7. One Platform, Many Channels. Given its ability to secure text message, voice call, voicemail recordings and file uploads, WhatsApp may be able to offer businesses a single unifying platform for engaging consumers across modalities. This would allow healthcare organizations to streamline the number of digital health tools they need to engage consumers.

8. Banner and Spam-Free. While Facebook's revenue model depends on targeted placement of advertising content in its users' newsfeeds, WhatsApp has always been, and under its new Terms and Privacy Policy remains, free of third-party banners and spam.

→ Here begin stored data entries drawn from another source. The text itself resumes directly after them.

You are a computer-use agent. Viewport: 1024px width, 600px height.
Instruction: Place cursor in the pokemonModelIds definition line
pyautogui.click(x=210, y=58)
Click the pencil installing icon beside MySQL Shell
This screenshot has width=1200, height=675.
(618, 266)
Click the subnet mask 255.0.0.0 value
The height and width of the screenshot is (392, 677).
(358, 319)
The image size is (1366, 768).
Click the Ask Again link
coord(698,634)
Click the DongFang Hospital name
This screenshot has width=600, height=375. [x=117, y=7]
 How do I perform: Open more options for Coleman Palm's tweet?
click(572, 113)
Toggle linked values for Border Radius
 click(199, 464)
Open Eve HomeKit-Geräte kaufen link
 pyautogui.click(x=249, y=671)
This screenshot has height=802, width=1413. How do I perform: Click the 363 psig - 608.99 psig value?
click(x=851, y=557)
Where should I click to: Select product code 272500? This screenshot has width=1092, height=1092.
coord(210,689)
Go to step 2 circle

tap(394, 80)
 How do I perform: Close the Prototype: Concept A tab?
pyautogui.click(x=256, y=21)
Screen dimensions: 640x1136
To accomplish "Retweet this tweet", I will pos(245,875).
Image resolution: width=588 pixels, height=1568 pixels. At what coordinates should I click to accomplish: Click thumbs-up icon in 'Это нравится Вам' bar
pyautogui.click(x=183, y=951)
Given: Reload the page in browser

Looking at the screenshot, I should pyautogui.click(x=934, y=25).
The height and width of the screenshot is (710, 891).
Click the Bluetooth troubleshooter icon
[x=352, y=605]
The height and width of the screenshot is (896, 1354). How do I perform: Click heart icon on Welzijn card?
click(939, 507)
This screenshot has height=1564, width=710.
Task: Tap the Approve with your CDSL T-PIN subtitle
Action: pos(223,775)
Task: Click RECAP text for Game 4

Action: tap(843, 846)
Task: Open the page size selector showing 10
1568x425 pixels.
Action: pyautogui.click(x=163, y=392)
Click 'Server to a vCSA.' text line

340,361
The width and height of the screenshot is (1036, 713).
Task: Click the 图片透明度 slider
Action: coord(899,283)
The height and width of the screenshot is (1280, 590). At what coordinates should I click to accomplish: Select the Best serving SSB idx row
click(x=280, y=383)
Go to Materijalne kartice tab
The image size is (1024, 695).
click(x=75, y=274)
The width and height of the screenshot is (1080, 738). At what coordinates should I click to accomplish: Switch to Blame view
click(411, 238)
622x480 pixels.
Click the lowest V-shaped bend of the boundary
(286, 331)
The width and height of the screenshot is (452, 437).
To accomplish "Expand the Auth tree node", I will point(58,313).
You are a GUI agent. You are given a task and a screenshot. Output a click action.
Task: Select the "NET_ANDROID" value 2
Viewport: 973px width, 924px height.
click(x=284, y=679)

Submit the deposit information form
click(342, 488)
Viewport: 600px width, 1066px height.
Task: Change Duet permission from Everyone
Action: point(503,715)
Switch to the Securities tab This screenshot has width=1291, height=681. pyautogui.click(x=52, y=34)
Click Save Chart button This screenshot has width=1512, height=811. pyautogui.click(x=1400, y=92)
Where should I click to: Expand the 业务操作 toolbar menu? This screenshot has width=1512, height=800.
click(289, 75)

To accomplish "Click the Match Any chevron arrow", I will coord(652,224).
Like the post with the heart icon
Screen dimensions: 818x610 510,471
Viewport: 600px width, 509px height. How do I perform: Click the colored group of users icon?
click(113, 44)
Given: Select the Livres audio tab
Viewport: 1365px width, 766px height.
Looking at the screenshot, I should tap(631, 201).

This policy, not shared by Facebook, may alleviate some concerns of healthcare organizations that they have limited control over the commercial content posted alongside their private digital interactions with consumers.

9. WhatsApp and Facebook Are Not HIPAA Business Associates, Yet. There are downside risks that healthcare organizations need to address with WhatsApp, as they do with evaluating all digital technologies. Facebook has not signaled whether it would sign business associate agreements in its new business venture. It would be difficult for Facebook to avoid becoming a business associate, because it would have to restrict and monitor information transmitted in WhatsApp between healthcare organizations and consumers. Since WhatsApp's central proposition is built on privacy and security, Facebook would have to seek other avenues for it not to be treated as a business associate.

10. Who Should Be in Charge? Another downside risk is that Facebook can change its Terms of Service or Privacy Policy at any time with few legal constraints (the terms of its 2011 settlement agreement being one such constraint). Healthcare organizations need to carefully consider whether they feel comfortable building a consumer engagement program on top of WhatsApp and other Facebook properties, with the possibility that Facebook could unilaterally change its Terms or Privacy Policy. As with the EU Safe Harbor Privacy Policy Framework (since replaced by Privacy Shield), there is precedent for Facebook to enter into agreements that bind it to specified standards and practices. Depending on the degree of support WhatsApp gains among healthcare organizations, developing such a global business associate agreement with healthcare organizations might not be such a bad idea.